(begin)

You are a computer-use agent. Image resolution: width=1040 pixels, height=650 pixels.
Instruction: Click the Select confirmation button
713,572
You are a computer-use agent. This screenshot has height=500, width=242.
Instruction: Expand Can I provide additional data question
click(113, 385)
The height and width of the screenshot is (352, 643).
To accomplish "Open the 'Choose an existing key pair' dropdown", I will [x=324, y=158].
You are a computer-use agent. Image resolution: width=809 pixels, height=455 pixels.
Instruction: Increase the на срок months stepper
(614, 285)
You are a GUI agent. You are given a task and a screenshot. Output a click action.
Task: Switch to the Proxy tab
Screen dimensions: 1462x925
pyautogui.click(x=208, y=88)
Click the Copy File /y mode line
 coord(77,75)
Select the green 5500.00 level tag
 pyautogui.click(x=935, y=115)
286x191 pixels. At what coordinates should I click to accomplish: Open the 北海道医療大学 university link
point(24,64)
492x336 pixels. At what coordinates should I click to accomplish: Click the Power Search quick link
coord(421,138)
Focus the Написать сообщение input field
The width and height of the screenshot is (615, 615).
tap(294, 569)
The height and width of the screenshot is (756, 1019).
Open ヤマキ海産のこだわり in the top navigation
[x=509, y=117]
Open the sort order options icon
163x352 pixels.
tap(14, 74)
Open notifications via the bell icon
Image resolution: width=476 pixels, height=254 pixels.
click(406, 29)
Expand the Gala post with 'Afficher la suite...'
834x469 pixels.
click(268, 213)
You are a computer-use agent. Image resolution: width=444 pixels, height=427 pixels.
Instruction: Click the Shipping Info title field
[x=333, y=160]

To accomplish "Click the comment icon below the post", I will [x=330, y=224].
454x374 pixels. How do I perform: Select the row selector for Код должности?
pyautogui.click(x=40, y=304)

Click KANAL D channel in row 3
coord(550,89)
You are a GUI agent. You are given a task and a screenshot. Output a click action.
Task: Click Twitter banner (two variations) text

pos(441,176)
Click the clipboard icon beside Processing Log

(end)

Reproduce verbatim the stretch of the listing above from the line containing "Open the sort order options icon" through the final line of the listing, both ends included.

Open the sort order options icon
163x352 pixels.
tap(14, 74)
Open notifications via the bell icon
Image resolution: width=476 pixels, height=254 pixels.
click(406, 29)
Expand the Gala post with 'Afficher la suite...'
834x469 pixels.
click(268, 213)
You are a computer-use agent. Image resolution: width=444 pixels, height=427 pixels.
Instruction: Click the Shipping Info title field
[x=333, y=160]

To accomplish "Click the comment icon below the post", I will [x=330, y=224].
454x374 pixels. How do I perform: Select the row selector for Код должности?
pyautogui.click(x=40, y=304)

Click KANAL D channel in row 3
coord(550,89)
You are a GUI agent. You are given a task and a screenshot. Output a click action.
Task: Click Twitter banner (two variations) text

pos(441,176)
Click the clipboard icon beside Processing Log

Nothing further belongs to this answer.